▶ Document excerpt
[Start]

Wednesday, September 25, 2019

OSP: Teen Vogue - background and textual analysis

Our first Online, Social and Participatory CSP is Teen Vogue - the former print magazine turned online sensation.

Teen Vogue has generated a huge amount of coverage (and attracted a significant audience) by re-positioning the magazine as a socially conscious political hub for young women.

Notes from the lesson

Teen Vogue: background
Teen Vogue was launched in 2003 as a print magazine ‘little sister’ title to US Vogue. It focused on fashion and celebrity and was a conventional magazine aimed at teenage girls.

In 2015, in response to declining sales, the magazine cut back its print distribution and focused on digital content. After single-copy sales dropped 50% in the first six months of 2016 alone, the magazine went quarterly (four issues a year) before announcing the closure of the print magazine completely in November 2017.

Online growth
Led by digital director Phillip Picardi, the Teen Vogue website grew substantially as the print magazine declined. 

Between January 2016 and 2017, Teen Vogue’s online traffic rocketed from 2.9m US visitors to 7.9m. The magazine then surpassed 10m unique users later in 2017. In addition, the magazine has 6m Facebook likes, 3.5m Twitter followers and a huge following on Snapchat.

Evolution and activism
The spectacular digital growth of Teen Vogue has been credited to the editor Elaine Welteroth and digital guru Picardi leading the magazine in a radically different direction to traditional teenage magazines.

Focusing on politics, activism and feminism, the magazine has developed a reputation for high-quality journalism while recruiting millions of socially-conscious, educated readers.

'Woke'
Teen Vogue considers itself a ‘woke’ brand.

Woke definition: a political term of African American origin that refers to an awareness of issues concerning social justice.

This means Teen Vogue covers issues of politics, racism and gender identity… and amazingly has expanded the appeal and reach of the brand while doing do.






Teen Vogue: background reading and textual analysis blog tasks

Work through the following tasks to complete your first case study on Teen Vogue.

Teen Vogue: background reading

Read this Guardian feature from 2017 on Teen Vogue and answer the following questions.

1) What was the article that announced Teen Vogue as a more serious, political website – with 1.3m hits and counting?

[End]

▶ What is asked
1) In the Teen Vogue notes, substitute "project" for "case study" and write the passage out again, starting at the words "This means Teen" and ending after "the following questions.".
2) According to the Teen Vogue notes, in what year was Teen Vogue launched as a print magazine?
3) Carry on the Teen Vogue notes from the point where they stop.
The data is not needed for any task.

Stored items from a collection:
[Start]

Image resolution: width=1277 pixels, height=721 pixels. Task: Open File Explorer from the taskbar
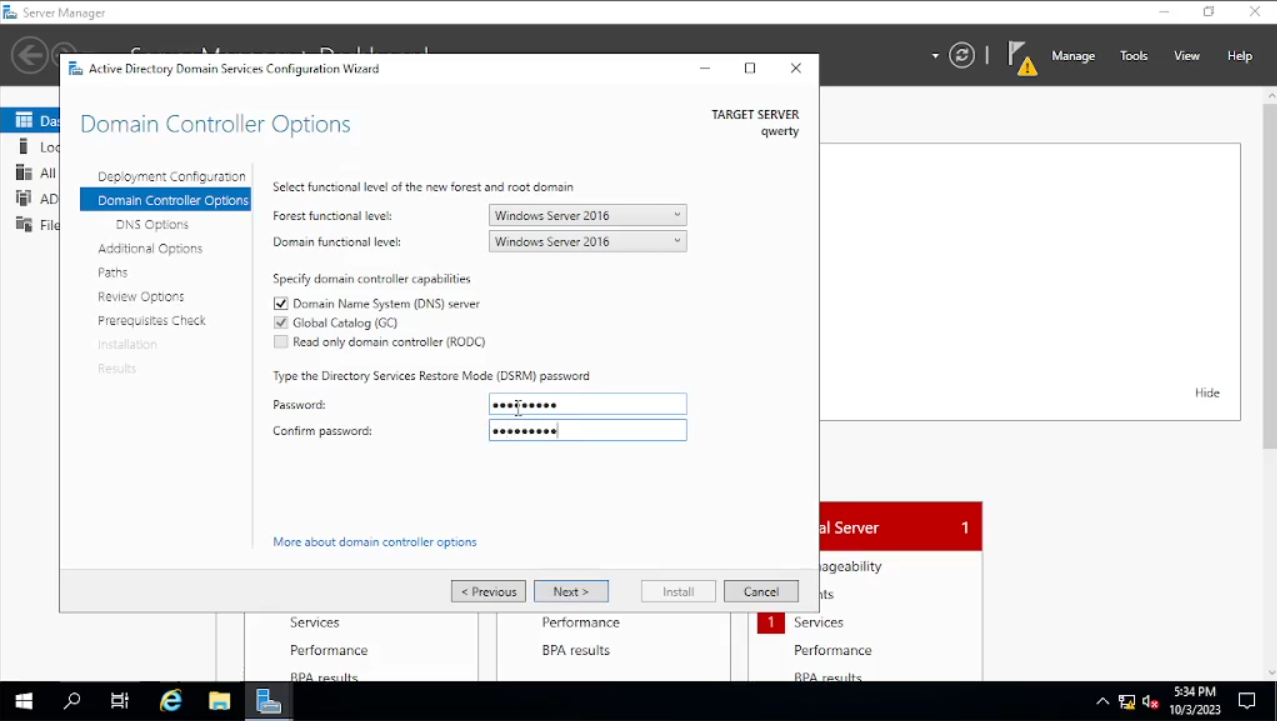click(219, 701)
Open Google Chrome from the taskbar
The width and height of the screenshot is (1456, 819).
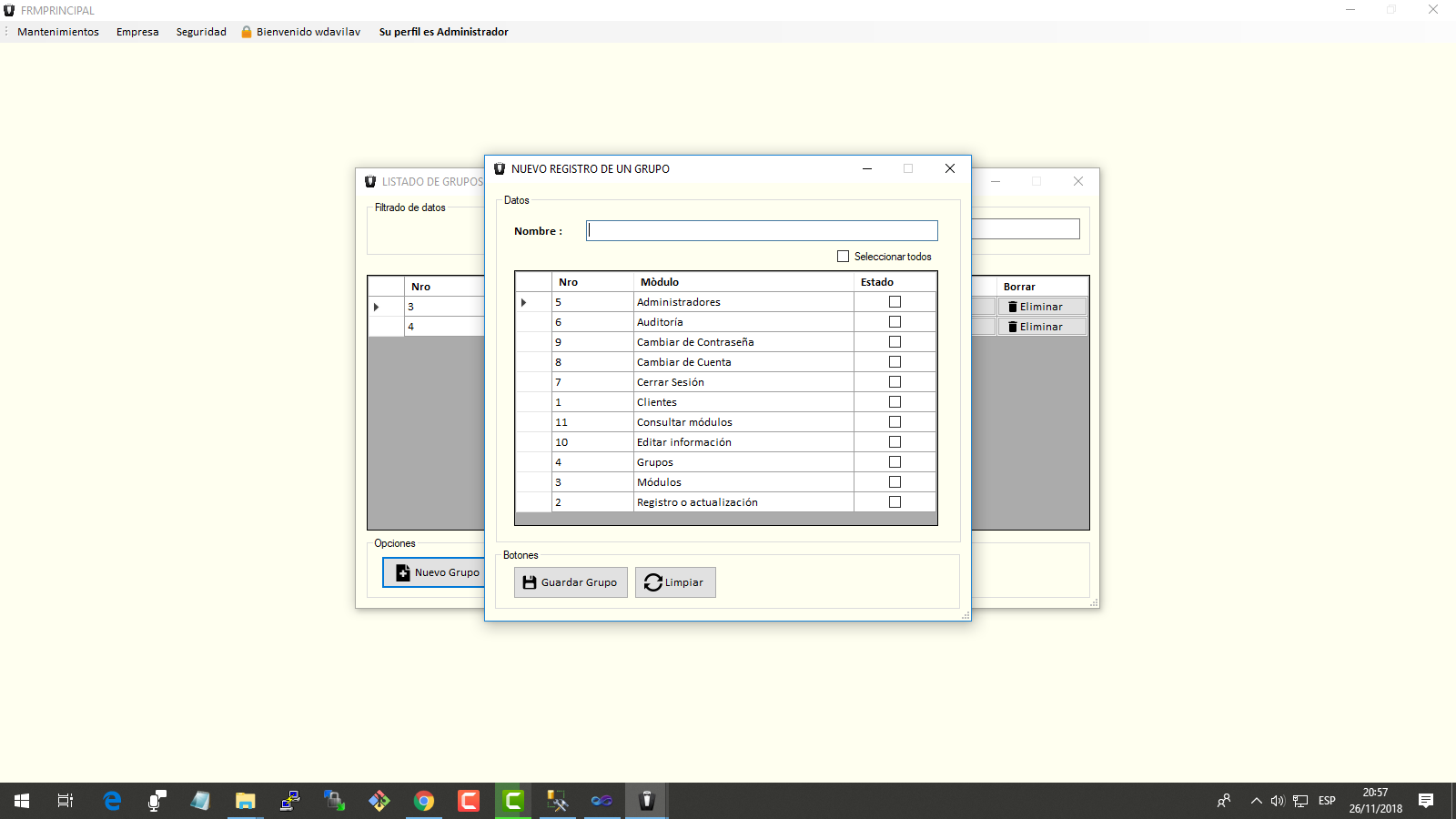point(424,801)
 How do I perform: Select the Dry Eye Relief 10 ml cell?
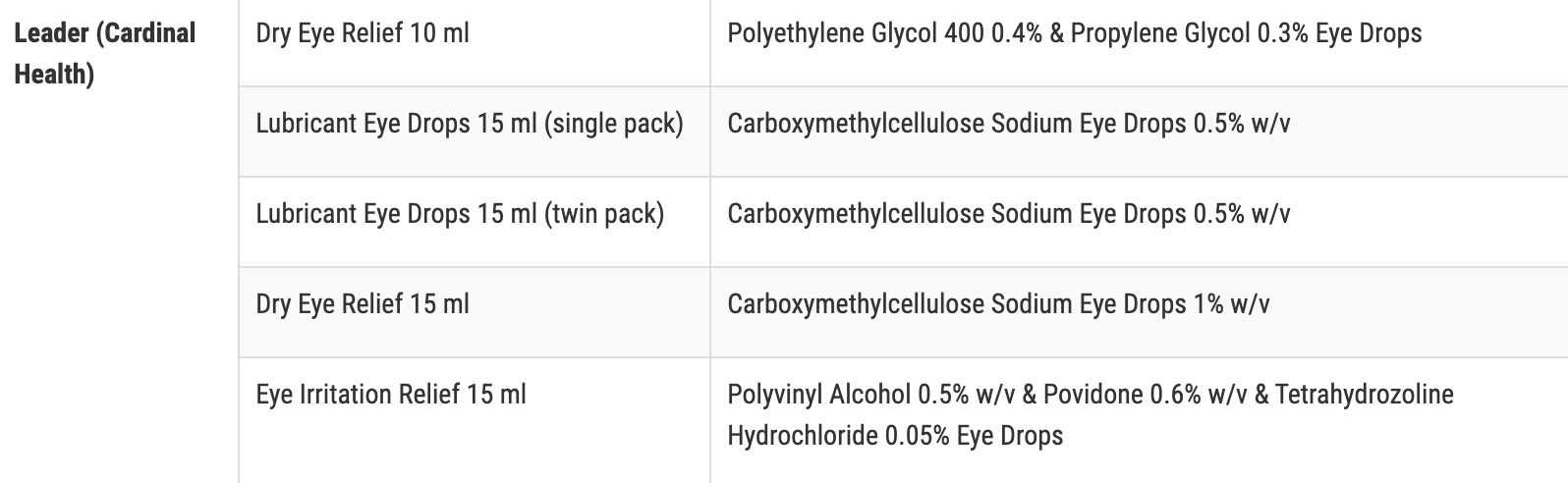(x=475, y=43)
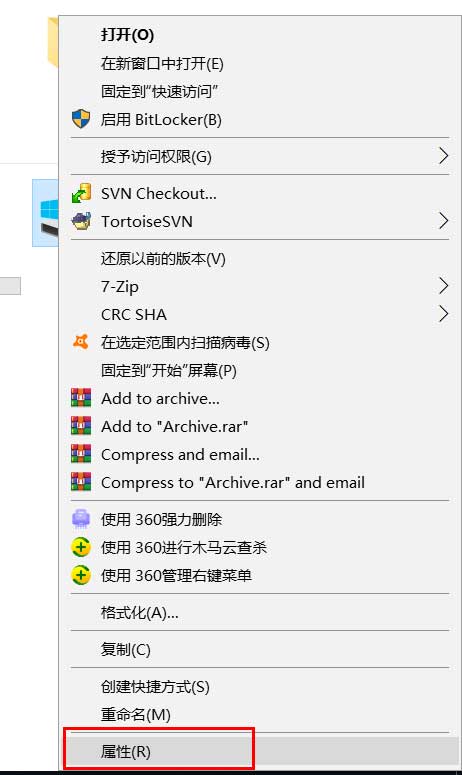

[End]

▶ Expected responses
1)
This means Teen Vogue covers issues of politics, racism and gender identity… and amazingly has expanded the appeal and reach of the brand while doing do.






Teen Vogue: background reading and textual analysis blog tasks

Work through the following tasks to complete your first project on Teen Vogue.

Teen Vogue: background reading

Read this Guardian feature from 2017 on Teen Vogue and answer the following questions.

2) 2003

3)
2) When was the original Teen Vogue magazine launched and what was its original content?

3) How did editor Elaine Welteroth change Teen Vogue’s approach in 2015?

4) How many stories are published on Teen Vogue a day? What topics do they cover?

5) What influence did digital director Phillip Picardi have over the editorial direction?

6) What is Teen Vogue’s audience demographic and what does ‘woke’ refer to?

7) What issues are most important to Teen Vogue readers?

8) What does Tavi Gevinson suggest regarding the internet and ‘accountability culture’ with regards to modern audiences? Can you link this to our work on Clay Shirky?

9) What social and political issues have been covered successfully by Teen Vogue?

10) What do Teen Vogue readers think of the magazine and website?


Teen Vogue textual analysis and example articles

Work through the following tasks to complete your textual analysis of the Teen Vogue website and read notable Teen Vogue articles to refer to in exam answers. 

Homepage analysis

Go to the Teen Vogue homepage and answer the following:

1) What website key conventions can you find on the Teen Vogue homepage?

2) How does the page design encourage audience engagement?

3) Where does advertising appear on the homepage?

4) What are the items in the top menu bar and what does this tell you about the content of Teen Vogue?

5) How far does the homepage scroll down? How many stories appear on the homepage in total?


Lifestyle section

Now analyse the Lifestyle section of Teen Vogue (in the Identity section) and answer the following:

1) What are the items in the top menu bar for the Lifestyle section?

2) How is the Lifestyle section designed to encouragement audience engagement? Think about page design, images, text and more.

3) What do you notice about the way headlines are written in Teen Vogue?

4) What does the focus on education, university and ‘campus life’ tell you about the Teen Vogue audience demographics and psychographics?

5) Choose three stories featured in the Lifestyle section – why do they fit the Teen Vogue brand?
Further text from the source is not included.